Such conduct in its results, appears to me very much like the noxious

influences under which too many of the children of the rich are so

fatally reared. With every want gratified, pampered and fed to the very

full, how often do we see them disappoint all the fond expectations of

parents and friends, their money proving only a curse, while not

unfrequently beggared in purse, and bankrupt in character, they

prematurely sink to an ignoble or dishonored grave. Think of it, ye who

are slaving in the service of Mammon, that ye may leave to your sons,

the overgrown wealth which usually proves a legacy of withering curses,

while you neglect to train them up in those habits of stern morality and

steady industry, and noble self-reliance, without which the wealth of

Croesus would be but a despicable portion! Think of it, as you

contrast its results in the bitter experience of thousands, with the

happier influences under which so many of our noblest men in Church and

State, have been nurtured and developed, and then pursue your sordid

policy, if you can. "There is that withholdeth" from good objects, "more

than is meet, and it tendeth to poverty:" yes, to poverty of Christian

virtue and manliness, and of those "treasures" which we are all

entreated by God himself, to "lay up" in the store-house of Heaven. Call

your narrow-mindedness and gross deficiencies in Christian liberality,

nothing more than a natural love of your children, and an earnest desire

to provide for your own household.

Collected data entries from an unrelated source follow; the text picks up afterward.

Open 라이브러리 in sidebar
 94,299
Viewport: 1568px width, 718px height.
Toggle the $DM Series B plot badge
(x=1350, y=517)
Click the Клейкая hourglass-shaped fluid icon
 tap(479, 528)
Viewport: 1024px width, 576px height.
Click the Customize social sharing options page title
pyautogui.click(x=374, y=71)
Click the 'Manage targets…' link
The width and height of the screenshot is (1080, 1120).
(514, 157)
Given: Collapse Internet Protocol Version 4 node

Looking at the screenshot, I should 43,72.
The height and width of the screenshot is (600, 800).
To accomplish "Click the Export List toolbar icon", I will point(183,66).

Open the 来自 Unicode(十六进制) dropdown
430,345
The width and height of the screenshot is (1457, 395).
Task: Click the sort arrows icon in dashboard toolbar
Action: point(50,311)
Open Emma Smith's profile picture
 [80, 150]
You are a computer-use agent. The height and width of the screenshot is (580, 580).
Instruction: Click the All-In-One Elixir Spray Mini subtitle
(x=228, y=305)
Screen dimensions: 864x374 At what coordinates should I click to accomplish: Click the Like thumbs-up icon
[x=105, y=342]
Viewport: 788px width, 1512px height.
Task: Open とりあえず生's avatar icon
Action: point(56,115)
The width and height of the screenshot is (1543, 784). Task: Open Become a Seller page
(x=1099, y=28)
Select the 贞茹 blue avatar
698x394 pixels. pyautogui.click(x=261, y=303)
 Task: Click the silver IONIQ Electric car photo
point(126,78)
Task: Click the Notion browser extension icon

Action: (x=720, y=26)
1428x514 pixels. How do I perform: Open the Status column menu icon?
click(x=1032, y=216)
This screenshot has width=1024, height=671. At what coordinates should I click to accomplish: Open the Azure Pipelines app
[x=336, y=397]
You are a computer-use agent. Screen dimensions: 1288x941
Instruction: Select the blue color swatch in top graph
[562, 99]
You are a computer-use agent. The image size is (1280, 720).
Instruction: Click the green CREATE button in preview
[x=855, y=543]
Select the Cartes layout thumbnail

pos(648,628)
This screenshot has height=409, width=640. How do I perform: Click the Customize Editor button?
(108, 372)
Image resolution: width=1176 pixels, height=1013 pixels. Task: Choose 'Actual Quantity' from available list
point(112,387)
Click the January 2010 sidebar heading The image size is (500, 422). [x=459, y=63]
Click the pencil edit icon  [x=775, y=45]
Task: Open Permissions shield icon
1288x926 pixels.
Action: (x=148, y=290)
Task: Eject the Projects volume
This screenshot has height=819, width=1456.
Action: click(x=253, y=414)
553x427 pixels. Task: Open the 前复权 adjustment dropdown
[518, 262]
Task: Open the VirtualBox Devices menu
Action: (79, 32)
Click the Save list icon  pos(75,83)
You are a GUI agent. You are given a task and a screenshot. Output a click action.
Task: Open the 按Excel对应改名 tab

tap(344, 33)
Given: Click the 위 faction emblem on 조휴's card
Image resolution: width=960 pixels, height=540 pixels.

Little fear there may be that _you_

will ever incur the charge of being "worse than an infidel" on this

point; but lay not on this account, any flattering unction to your

souls; look within, and see if the base idolatry of gold has not more to

do with your whole course of thinking and acting, than any love of wife

or children, relatives or friends!

Another _sermon_! does some one exclaim? Would then that it might be to

some of my readers a sermon indeed; "a word fitly spoken," "like apples

of gold in pictures of silver."

The prudent Apiarian will always regard the feeding of bees, except the

little, given to them by way of encouragement, as an evil to be

submitted to, only when absolutely necessary; and will very much prefer

to obtain his supplies from what Shakspeare has so beautifully termed

the "merry pillage" of the blooming fields, than from the more costly

stores of the neighboring grocery. If not engaged in the rapid increase

of stocks, he will seldom see a season so unfavorable as to be obliged

to purchase any food for his bees, unless he chooses to buy a cheaper

article, to replace the choice honey of which he has deprived them. Just

as soon as the Apiarian begins to multiply his stocks with very great

rapidity, he must calculate upon feeding great quantities of honey to

his bees. Before he attempts this on a large scale, let me once more

give him a friendly caution, and if possible, persuade him to try very

rapid multiplication with only a few of his stocks. In this way, he may

experiment to his heart's content, without running the risk of seriously

injuring his whole Apiary, and he may not only gain the skill and

experience which will enable him subsequently to conduct a rapid

increase, on a large scale, but may learn whether he is so situated that

he can profitably devote to it the time and money which it will

inevitably require.

Before giving directions for feeding bees when a rapid increase of

colonies is aimed at, I shall first show in what manner the bee-keeper

may feed his weak swarms in the Spring. If they are in the common hives,

a small quantity of liquid honey may, at once be poured among the combs

in which the bees are clustered: this may be done by pouring it into the

holes leading to the spare honey boxes, but a much better way is to

invert the hives, and pour in about a tea-cup full at once. The Apiarian

can then see just where to pour it; he need not fear that the bees will

be hurt by it; any more than a child will be either hurt or displeased

by the sweets which adhere to its hands and face, as it feasts upon a

generous allowance of the best sugar candy! When the bees have taken up

all that has been poured upon them, the hive may be replaced, and the

operation repeated in a few days: the oftener it is done, the better it

will suit them. If the weather is sufficiently warm to allow the bees to

fly without being chilled, the food may be put in some old combs, or in

a feeder, and set in a sunny place, a rod or more from their hives. If

placed too near, the bees may be tempted to rob each other. With my

hives, I can pour the honey into some empty comb, and then put the frame

containing it, directly into the hive; or I can set the feeder or honey

in the comb, in the hive near the frames which contain the bees. I have

already stated, (see p. 225,) that unless a colony can be supplied with

a sufficient number of bees, it cannot be aided by giving it food. If

the bees are not numerous enough to take charge of the eggs which the

queen can lay, or at least, of a large number of them, they can seldom,

unless they have a tropical season before them, increase rapidly enough

to be of any value. If they are numerous enough to raise a great many

young bees, but too few to build new comb, they must be fed very

moderately, or they will be sure to fill up their brood comb with honey,

instead of devoting themselves to the rapid increase of their numbers.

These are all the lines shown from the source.